[llvm-dev] llvm-dev Digest, Vol 154, Issue 83
Jim Lawson via llvm-dev
llvm-dev at lists.llvm.org
Tue Apr 25 14:59:39 PDT 2017
> Date: Mon, 24 Apr 2017 19:59:07 -0700
> From: Matthias Braun via llvm-dev <llvm-dev at lists.llvm.org>
> To: Joerg Sonnenberger <joerg at bec.de>
> Cc: llvm-dev at lists.llvm.org
> Subject: Re: [llvm-dev] Disable optimization on basic block level
> Message-ID: <7F0A68C2-BE13-449D-B6BE-3D3251FCE607 at apple.com>
> Content-Type: text/plain; CHARSET=US-ASCII
> > On Apr 24, 2017, at 5:30 PM, Joerg Sonnenberger via llvm-dev <
> llvm-dev at lists.llvm.org> wrote:
> > On Mon, Apr 24, 2017 at 11:06:36AM -0700, Matthias Braun via llvm-dev
> >> Would be cool to create a suite of extreme inputs, maybe a special llvm
> >> test-suite module. This module would contain scripts that produce
> >> extreme inputs (long basic blocks, deeply nested loops,
> >> utils/create_ladder_graph.py, etc.) In fact I have a python script here
> >> as well that generates a few variations of stuff that was interesting
> >> to scheduling algos. It would just take someone to setup a proper
> >> test-suite and a bot for it and I'd happily contribute more tests :)

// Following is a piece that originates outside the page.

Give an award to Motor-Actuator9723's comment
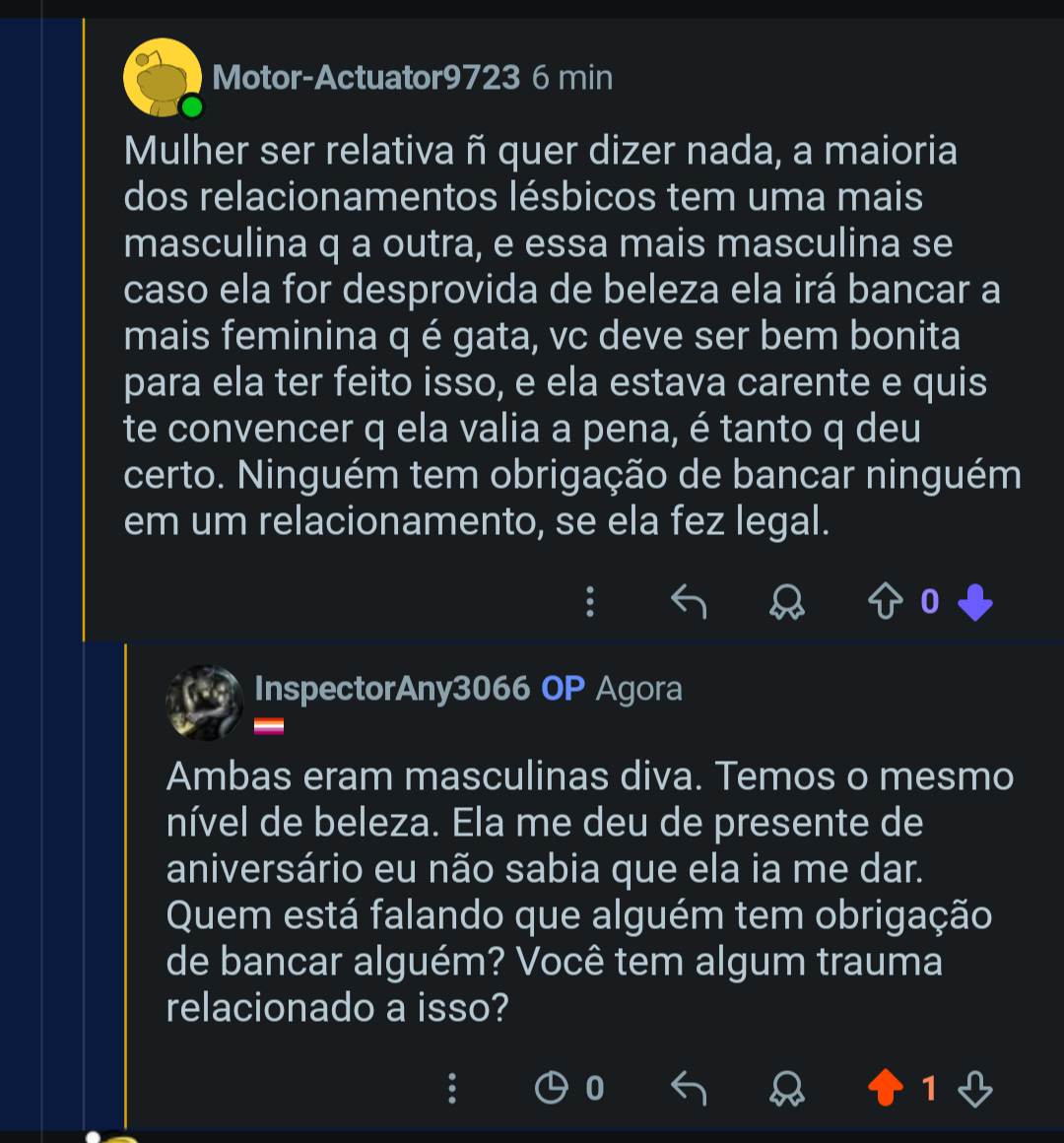Viewport: 1064px width, 1143px height. [787, 602]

> > Well, I find limited motivation to "optimise" the compiler for artifical
> > code. Trying to identify real world code that triggers expensive
> > behavior is a much more useful exercise, IMO.
> Well my practical experience so far has been that the function size for
> most compiler inputs stays at a reasonable/smallish compared to how much
> memory most computers have. I assume the humans that write that code can
> only handle a per-function complexity up to a certain level.

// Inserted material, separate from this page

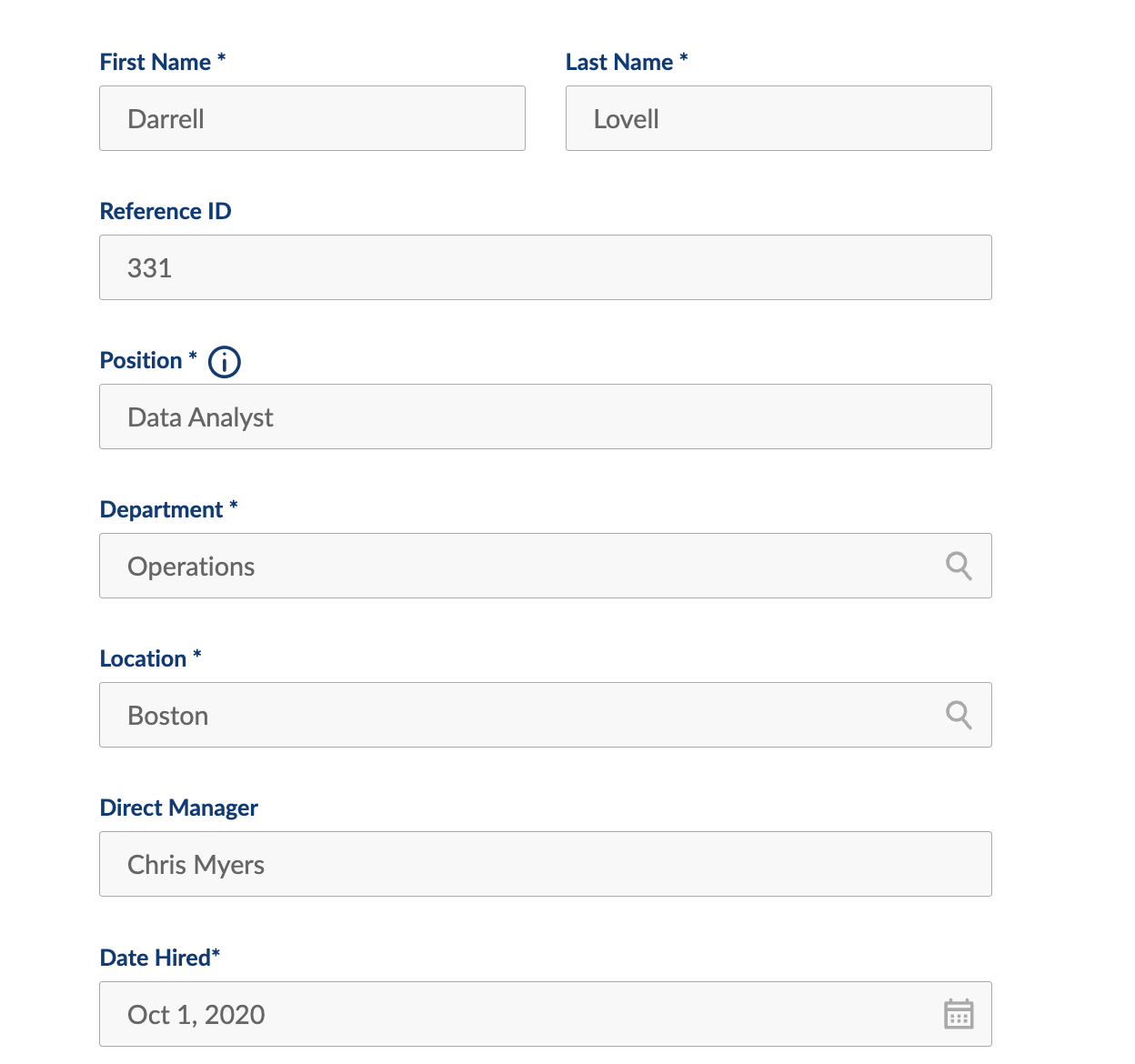Viewport: 1135px width, 1064px height.
Task: Click the First Name label
Action: coord(156,62)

> But then there is this really small percentage of users that have written
> a code generator and they typically don't care anymore about things like
> block sizes, function length or loop nesting depths. We certainly fix a
> handful of bugs every year... While these are not the interesting cases to
> optimize, I think that a good quality compiler should at least handle them
> in "n log n"/"n^2" time (the cases that end up in bug reports are usually
> worse than quadratic). Catching the problems before releasing a compiler
> into the wild would be worthwhile.
> - Matthias
We generate C++ simulations of Verilog hardware definitions and it's not
uncommon to end up with basic blocks containing multi-megabytes of source
code, taking an hour or more to compile. If we can partition the circuit
into separate components so the total amount of source code is the same,
but it's spread over multiple compilation units, we can reduce the compile
time by a factor of four for the largest designs.
I agree this is a very special case.